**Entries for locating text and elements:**
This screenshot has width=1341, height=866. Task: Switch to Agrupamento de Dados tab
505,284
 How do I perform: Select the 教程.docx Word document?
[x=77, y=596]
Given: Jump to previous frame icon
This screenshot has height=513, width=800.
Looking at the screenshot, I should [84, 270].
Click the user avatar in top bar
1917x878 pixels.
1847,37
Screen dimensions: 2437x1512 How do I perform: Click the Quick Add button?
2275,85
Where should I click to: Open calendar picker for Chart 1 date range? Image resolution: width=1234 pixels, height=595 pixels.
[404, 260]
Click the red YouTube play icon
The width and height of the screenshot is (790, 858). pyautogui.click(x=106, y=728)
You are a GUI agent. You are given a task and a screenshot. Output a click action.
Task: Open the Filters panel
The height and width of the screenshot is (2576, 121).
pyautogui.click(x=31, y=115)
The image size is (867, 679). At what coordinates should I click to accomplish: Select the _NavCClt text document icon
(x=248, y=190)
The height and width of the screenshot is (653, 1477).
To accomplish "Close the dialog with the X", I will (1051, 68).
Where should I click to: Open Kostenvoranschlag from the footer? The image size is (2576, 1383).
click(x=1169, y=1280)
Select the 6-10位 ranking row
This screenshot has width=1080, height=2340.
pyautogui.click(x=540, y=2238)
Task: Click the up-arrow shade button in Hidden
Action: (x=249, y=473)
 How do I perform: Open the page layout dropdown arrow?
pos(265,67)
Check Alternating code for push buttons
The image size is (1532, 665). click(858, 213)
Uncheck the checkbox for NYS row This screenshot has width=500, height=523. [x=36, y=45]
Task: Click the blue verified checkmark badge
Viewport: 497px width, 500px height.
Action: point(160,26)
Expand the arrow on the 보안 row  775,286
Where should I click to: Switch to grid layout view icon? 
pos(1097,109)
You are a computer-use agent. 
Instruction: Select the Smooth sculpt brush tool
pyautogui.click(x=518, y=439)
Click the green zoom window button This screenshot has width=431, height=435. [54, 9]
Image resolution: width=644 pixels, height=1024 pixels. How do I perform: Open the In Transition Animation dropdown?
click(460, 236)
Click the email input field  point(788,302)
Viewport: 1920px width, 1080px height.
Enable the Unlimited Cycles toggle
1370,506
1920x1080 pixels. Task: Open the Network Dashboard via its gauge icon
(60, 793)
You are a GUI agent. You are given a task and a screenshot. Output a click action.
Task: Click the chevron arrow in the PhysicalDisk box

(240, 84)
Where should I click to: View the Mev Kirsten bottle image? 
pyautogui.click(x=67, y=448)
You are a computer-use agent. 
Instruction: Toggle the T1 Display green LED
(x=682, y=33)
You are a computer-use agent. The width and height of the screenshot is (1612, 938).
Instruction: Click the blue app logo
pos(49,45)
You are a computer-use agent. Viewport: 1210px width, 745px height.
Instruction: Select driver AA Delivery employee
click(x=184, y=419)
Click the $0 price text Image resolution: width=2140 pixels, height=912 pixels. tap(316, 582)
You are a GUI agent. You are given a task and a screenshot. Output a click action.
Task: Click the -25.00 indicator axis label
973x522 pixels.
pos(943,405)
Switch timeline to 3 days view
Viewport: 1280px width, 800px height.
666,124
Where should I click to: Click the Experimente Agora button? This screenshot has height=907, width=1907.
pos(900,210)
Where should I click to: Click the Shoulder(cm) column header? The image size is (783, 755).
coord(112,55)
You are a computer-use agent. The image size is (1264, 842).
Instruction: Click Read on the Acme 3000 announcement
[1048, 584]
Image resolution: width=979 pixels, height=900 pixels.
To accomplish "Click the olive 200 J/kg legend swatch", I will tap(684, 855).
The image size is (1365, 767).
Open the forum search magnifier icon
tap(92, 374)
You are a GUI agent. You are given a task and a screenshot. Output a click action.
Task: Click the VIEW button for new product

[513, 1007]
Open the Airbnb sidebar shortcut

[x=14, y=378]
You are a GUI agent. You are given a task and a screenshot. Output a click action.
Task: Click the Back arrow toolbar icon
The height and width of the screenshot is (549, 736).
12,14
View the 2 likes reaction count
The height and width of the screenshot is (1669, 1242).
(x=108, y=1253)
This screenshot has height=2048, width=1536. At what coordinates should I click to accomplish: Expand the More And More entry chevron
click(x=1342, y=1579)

**Required work:** Please report each line of the data above that contains the string "Select", copying every such line in full.

**Solution for this problem:**
 How do I perform: Select the 教程.docx Word document?
The image size is (867, 679). At what coordinates should I click to accomplish: Select the _NavCClt text document icon
Select the 6-10位 ranking row
Instruction: Select the Smooth sculpt brush tool
Instruction: Select driver AA Delivery employee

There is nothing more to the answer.